### SUPPLIED MATERIAL:
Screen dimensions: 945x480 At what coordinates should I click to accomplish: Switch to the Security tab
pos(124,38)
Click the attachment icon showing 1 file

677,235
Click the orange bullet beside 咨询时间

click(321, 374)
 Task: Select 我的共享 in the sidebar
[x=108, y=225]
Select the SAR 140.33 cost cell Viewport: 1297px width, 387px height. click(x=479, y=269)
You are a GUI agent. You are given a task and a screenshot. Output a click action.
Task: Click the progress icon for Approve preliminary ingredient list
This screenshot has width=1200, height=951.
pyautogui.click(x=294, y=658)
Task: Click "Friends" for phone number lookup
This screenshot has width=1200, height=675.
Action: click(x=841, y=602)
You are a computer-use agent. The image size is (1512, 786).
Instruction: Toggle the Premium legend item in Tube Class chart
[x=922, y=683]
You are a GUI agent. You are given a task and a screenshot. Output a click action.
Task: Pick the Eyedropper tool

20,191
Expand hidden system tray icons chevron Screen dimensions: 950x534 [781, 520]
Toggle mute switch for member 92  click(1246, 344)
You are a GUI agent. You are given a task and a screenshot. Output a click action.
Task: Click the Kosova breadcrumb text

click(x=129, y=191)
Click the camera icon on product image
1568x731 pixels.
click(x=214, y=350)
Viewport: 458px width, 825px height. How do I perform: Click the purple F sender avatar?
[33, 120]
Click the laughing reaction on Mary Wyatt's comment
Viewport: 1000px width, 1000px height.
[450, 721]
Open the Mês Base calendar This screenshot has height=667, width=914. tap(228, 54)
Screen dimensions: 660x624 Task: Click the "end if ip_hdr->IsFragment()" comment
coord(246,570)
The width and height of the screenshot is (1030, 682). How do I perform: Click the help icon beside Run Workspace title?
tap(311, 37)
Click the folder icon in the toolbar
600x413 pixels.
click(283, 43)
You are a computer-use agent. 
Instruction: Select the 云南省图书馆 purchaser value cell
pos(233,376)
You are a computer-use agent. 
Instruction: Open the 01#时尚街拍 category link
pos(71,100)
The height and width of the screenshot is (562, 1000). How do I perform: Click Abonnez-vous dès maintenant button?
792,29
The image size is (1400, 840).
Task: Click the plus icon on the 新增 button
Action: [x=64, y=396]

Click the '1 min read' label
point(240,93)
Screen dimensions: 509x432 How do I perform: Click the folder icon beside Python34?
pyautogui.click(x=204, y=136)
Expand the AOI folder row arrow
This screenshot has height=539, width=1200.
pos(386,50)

### WHAT YOU WILL DO:
Output the lines of the records above exactly as they appear, from the line containing "Click the attachment icon showing 1 file" through the line containing "You are a computer-use agent. The".

### WRITTEN ANSWER:
Click the attachment icon showing 1 file

677,235
Click the orange bullet beside 咨询时间

click(321, 374)
 Task: Select 我的共享 in the sidebar
[x=108, y=225]
Select the SAR 140.33 cost cell Viewport: 1297px width, 387px height. click(x=479, y=269)
You are a GUI agent. You are given a task and a screenshot. Output a click action.
Task: Click the progress icon for Approve preliminary ingredient list
This screenshot has width=1200, height=951.
pyautogui.click(x=294, y=658)
Task: Click "Friends" for phone number lookup
This screenshot has width=1200, height=675.
Action: click(x=841, y=602)
You are a computer-use agent. The image size is (1512, 786).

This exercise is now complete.